[Collected data]
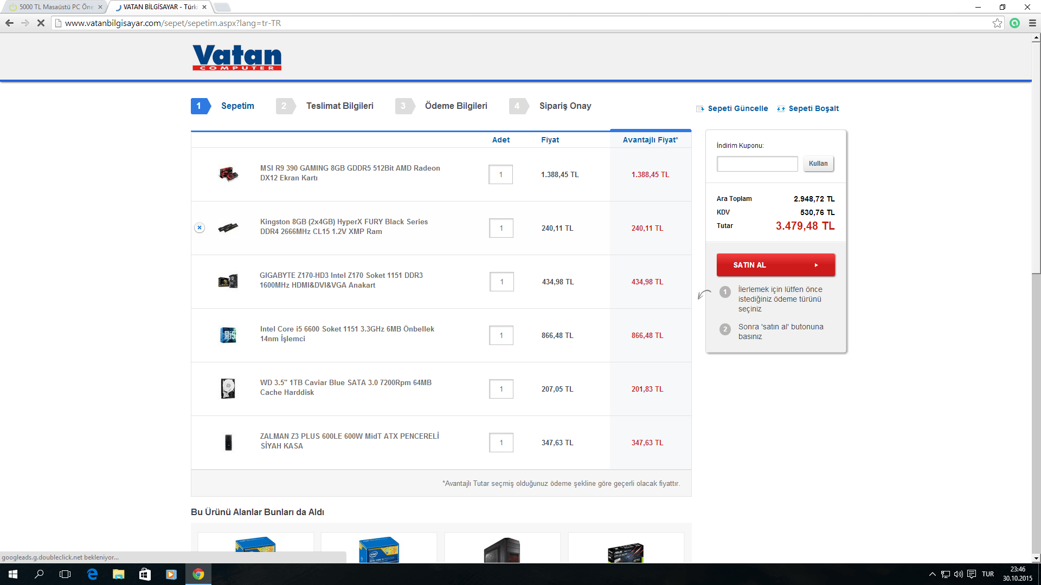The width and height of the screenshot is (1041, 585).
Task: Click the browser back arrow
Action: 9,23
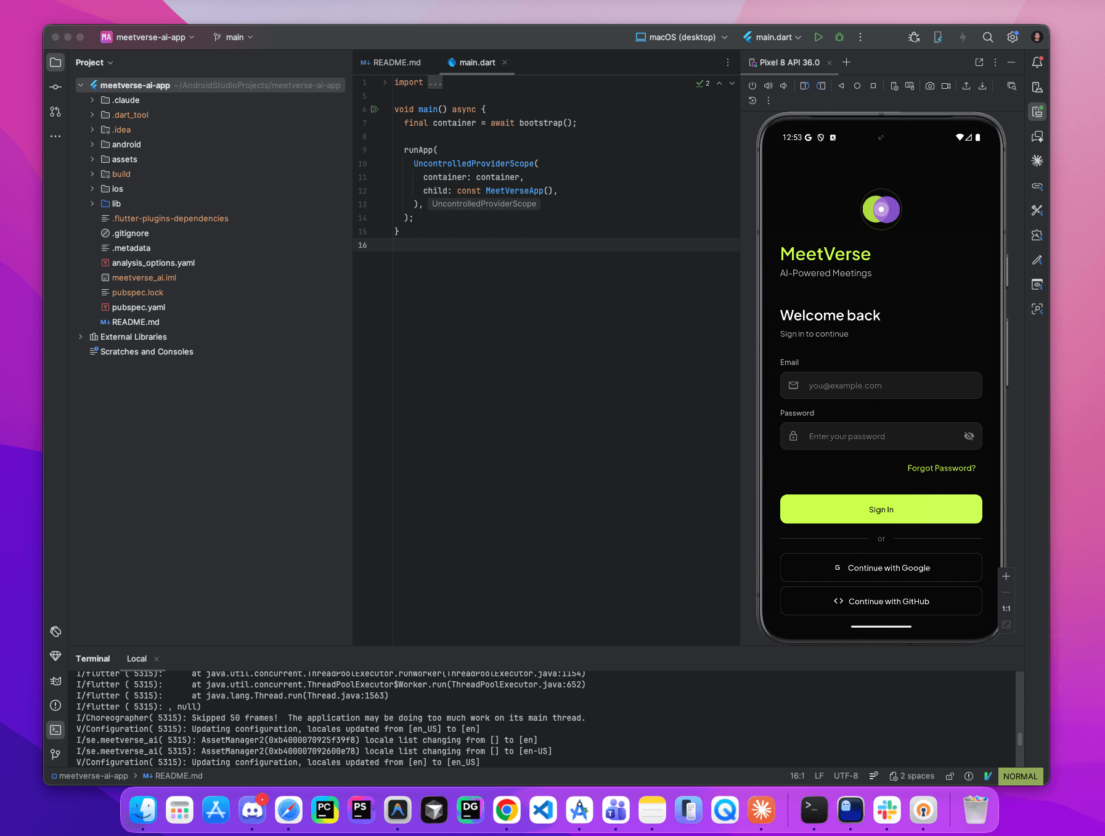Tap the Sign In button in the app
This screenshot has height=836, width=1105.
pyautogui.click(x=881, y=509)
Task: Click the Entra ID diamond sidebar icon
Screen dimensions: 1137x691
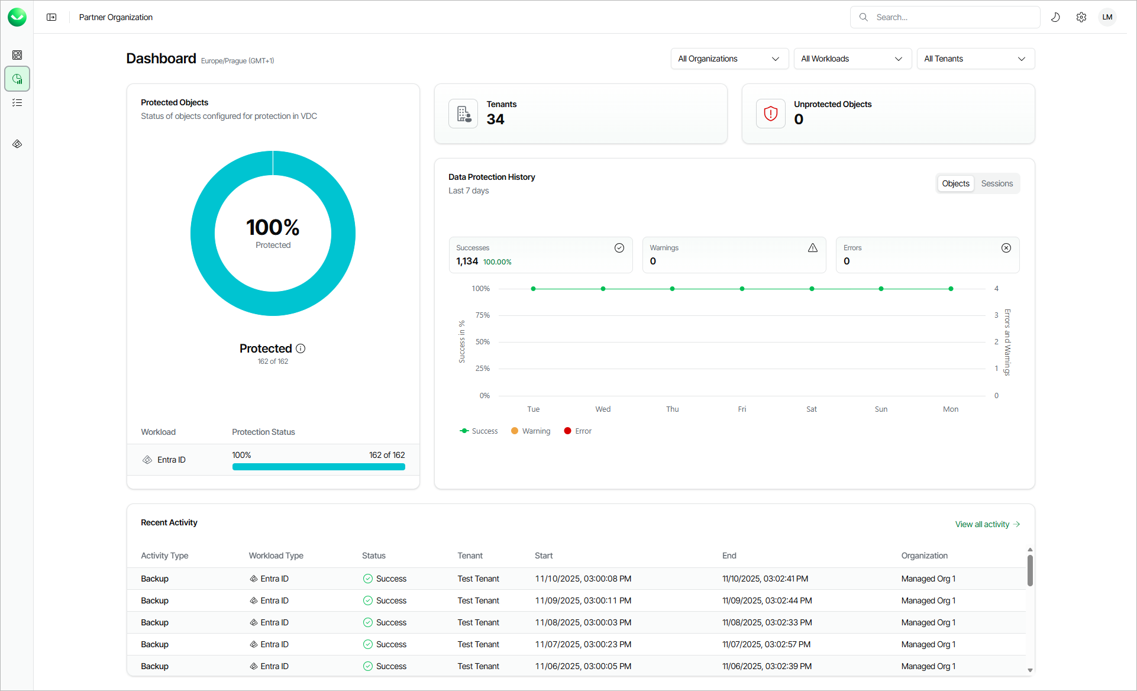Action: [x=17, y=144]
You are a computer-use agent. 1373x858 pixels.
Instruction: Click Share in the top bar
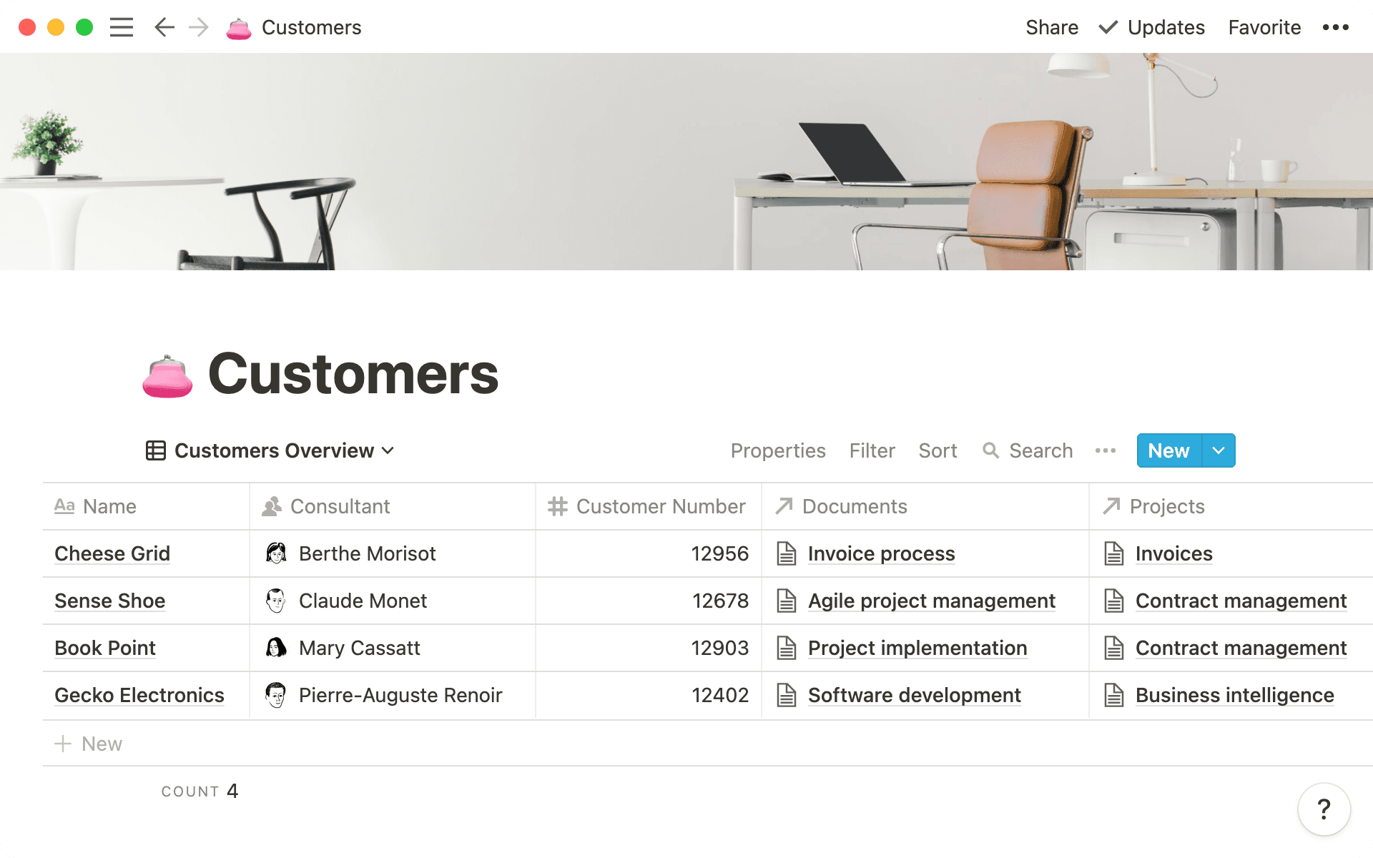point(1051,27)
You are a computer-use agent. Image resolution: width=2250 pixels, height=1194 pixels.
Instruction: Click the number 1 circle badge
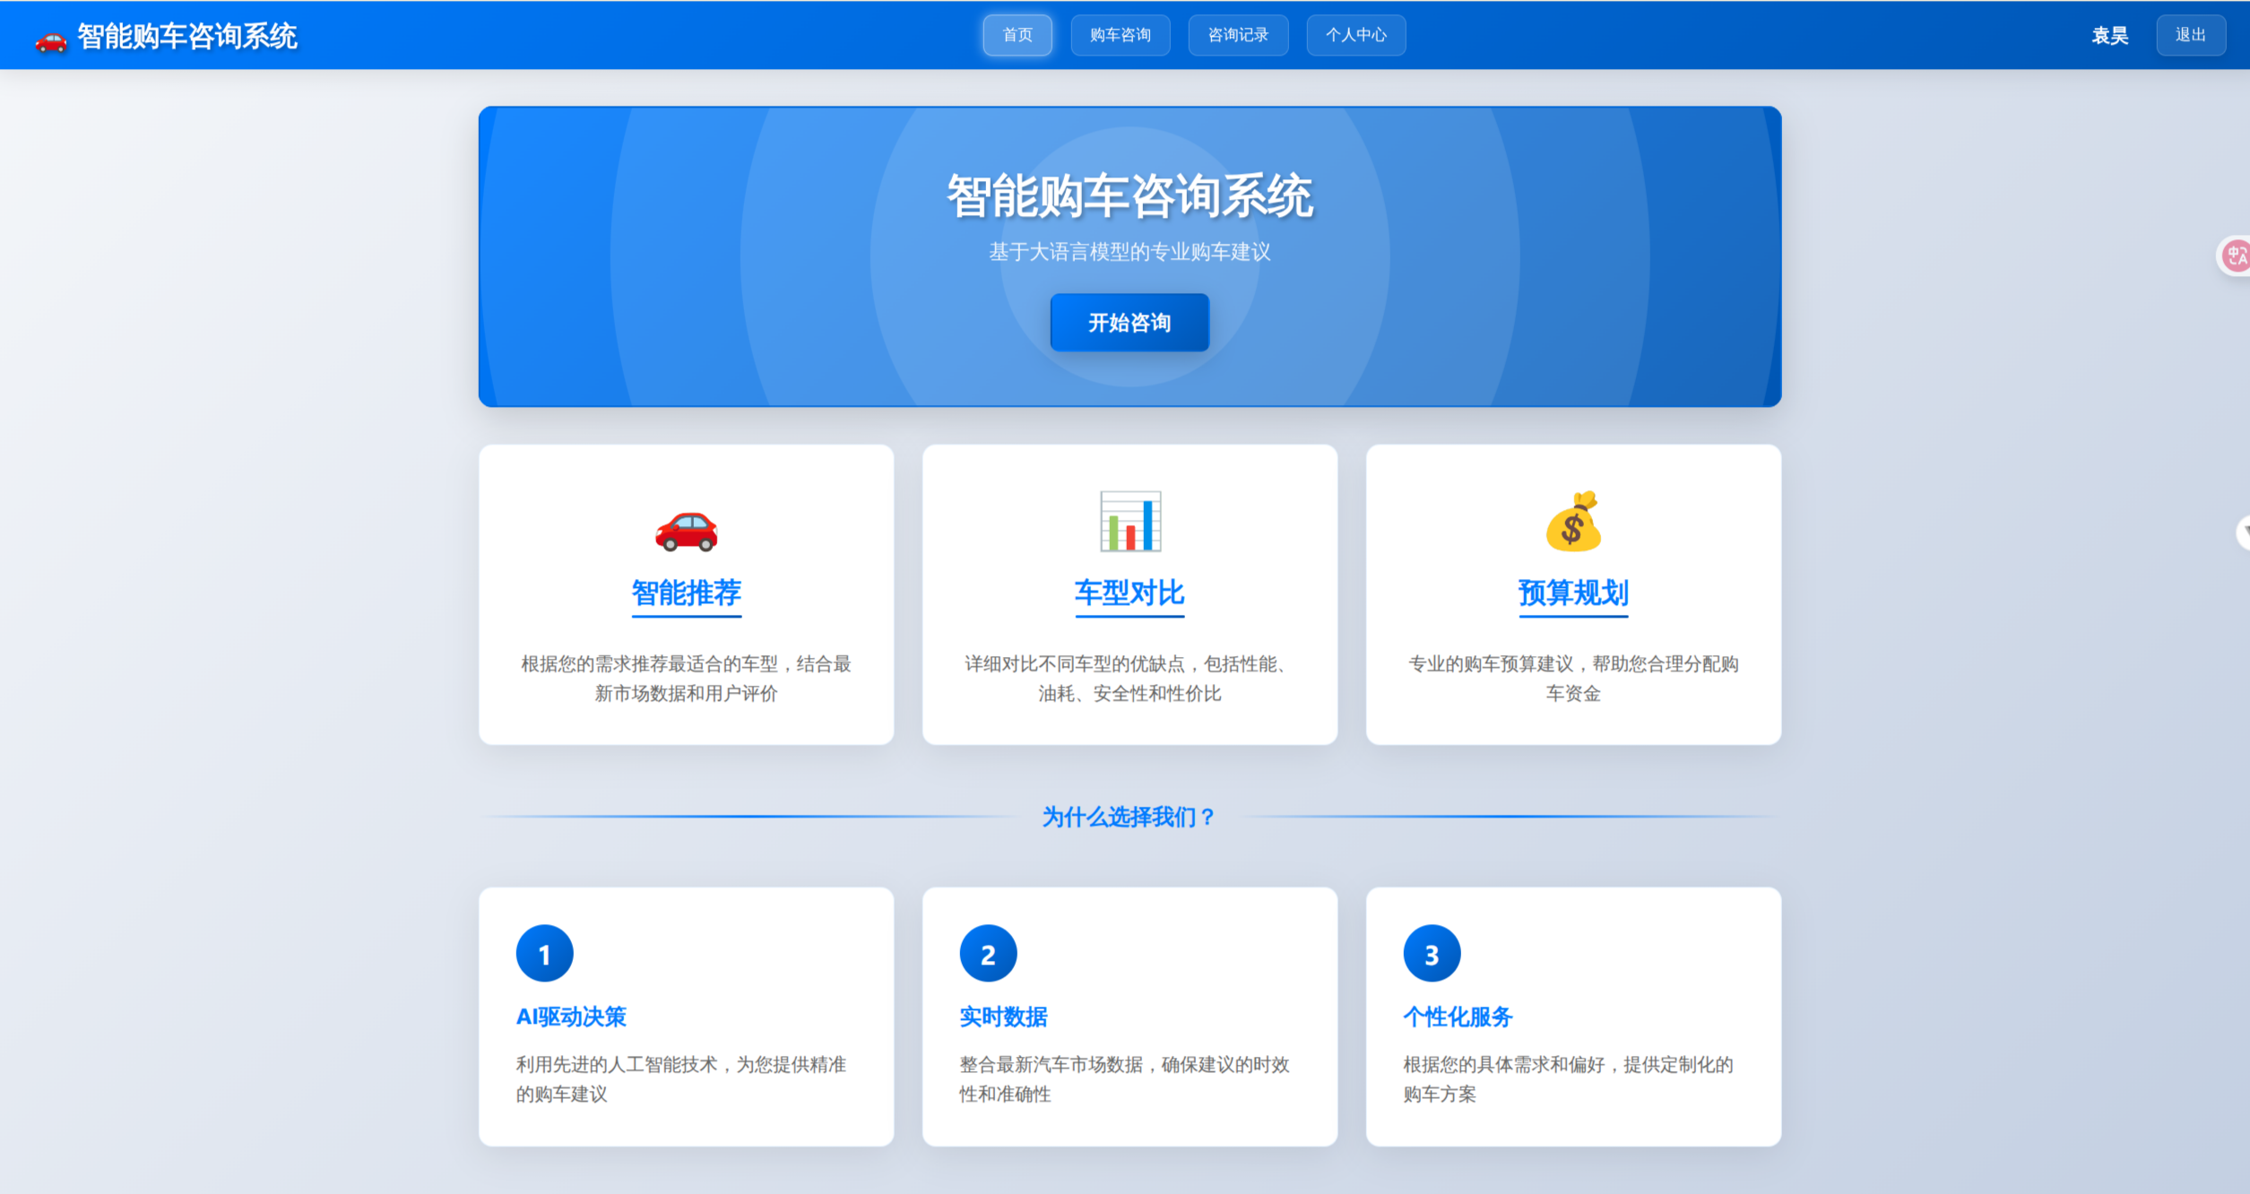point(544,954)
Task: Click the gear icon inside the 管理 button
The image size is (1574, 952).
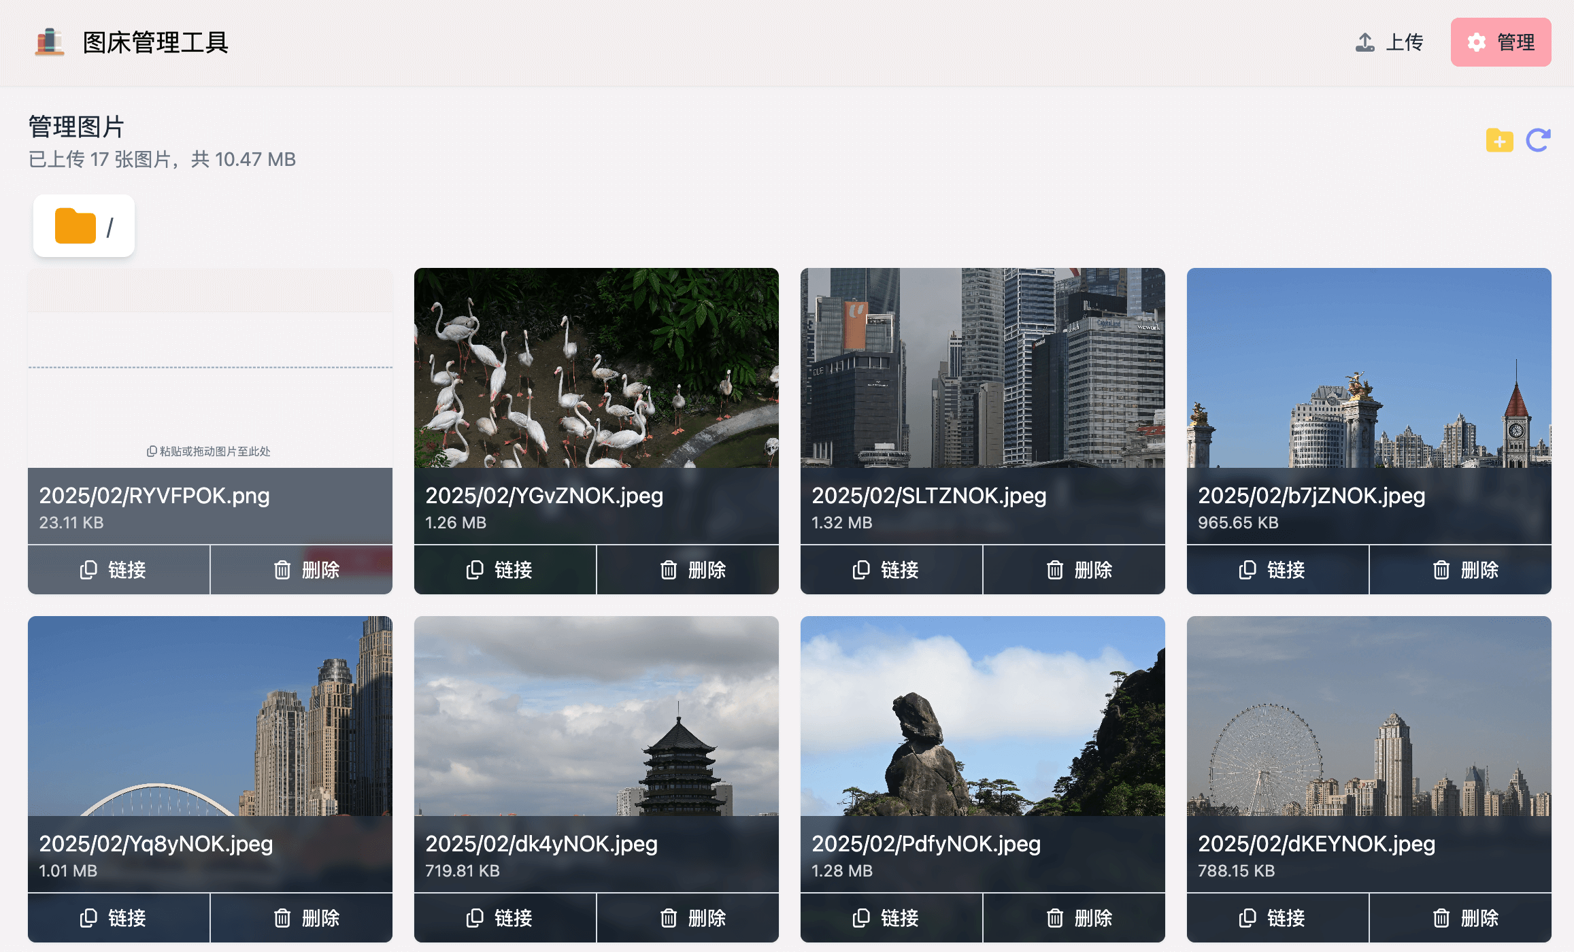Action: click(x=1477, y=42)
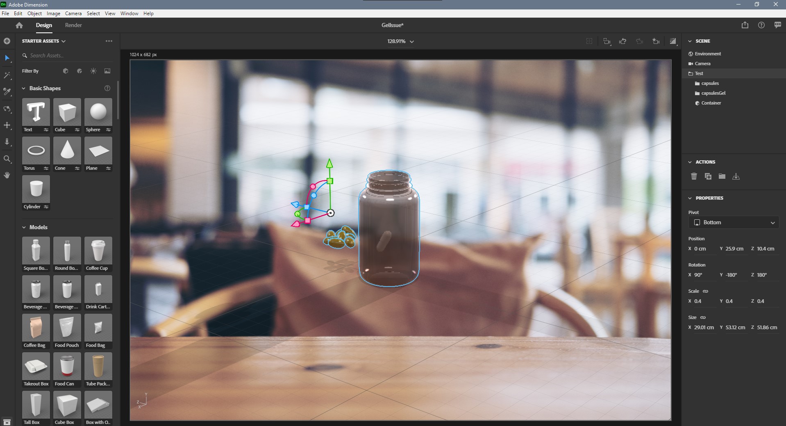Select the Zoom tool
Image resolution: width=786 pixels, height=426 pixels.
click(x=7, y=159)
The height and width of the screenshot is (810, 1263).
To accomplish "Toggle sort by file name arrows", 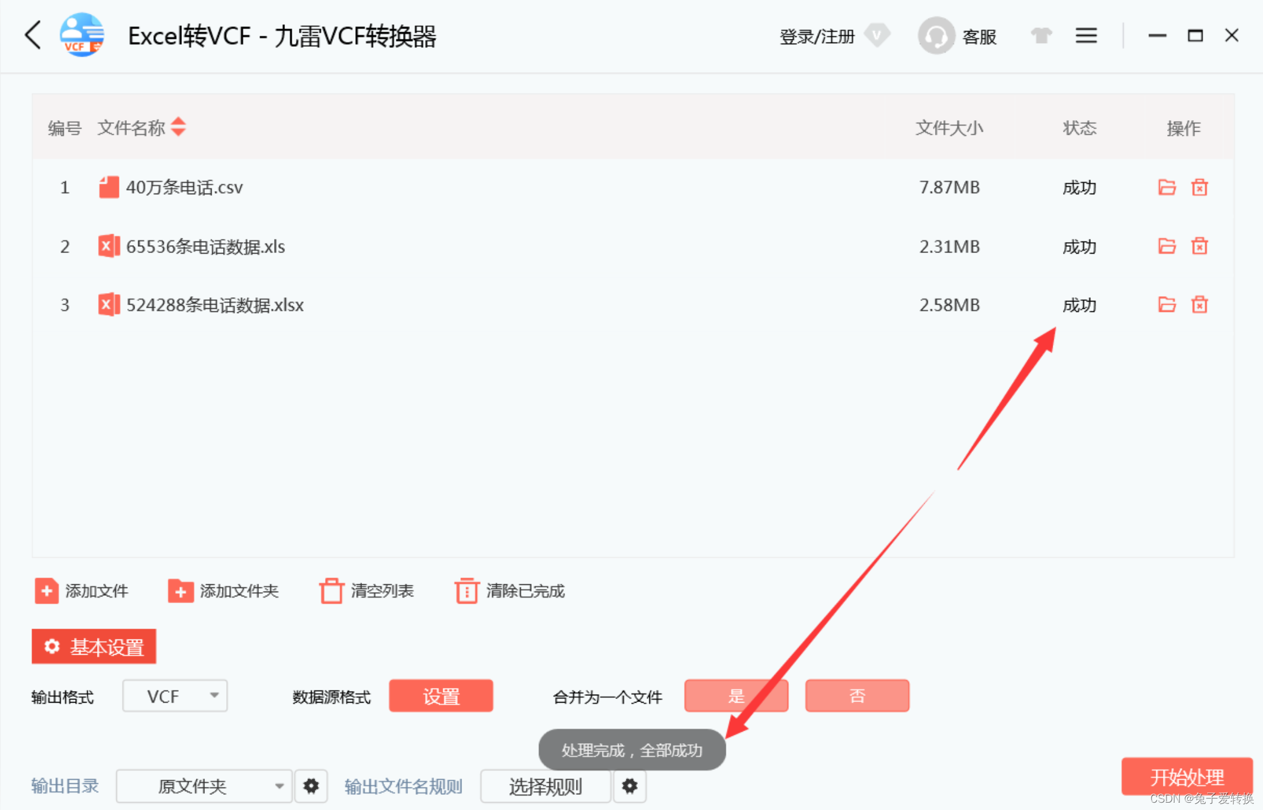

■ **YOUR GOAL**
Select every line of the records holding the string "icon".

■ **TASK SOLUTION**
Task: Click the Entra ID diamond sidebar icon
Task: Click the gear icon inside the 管理 button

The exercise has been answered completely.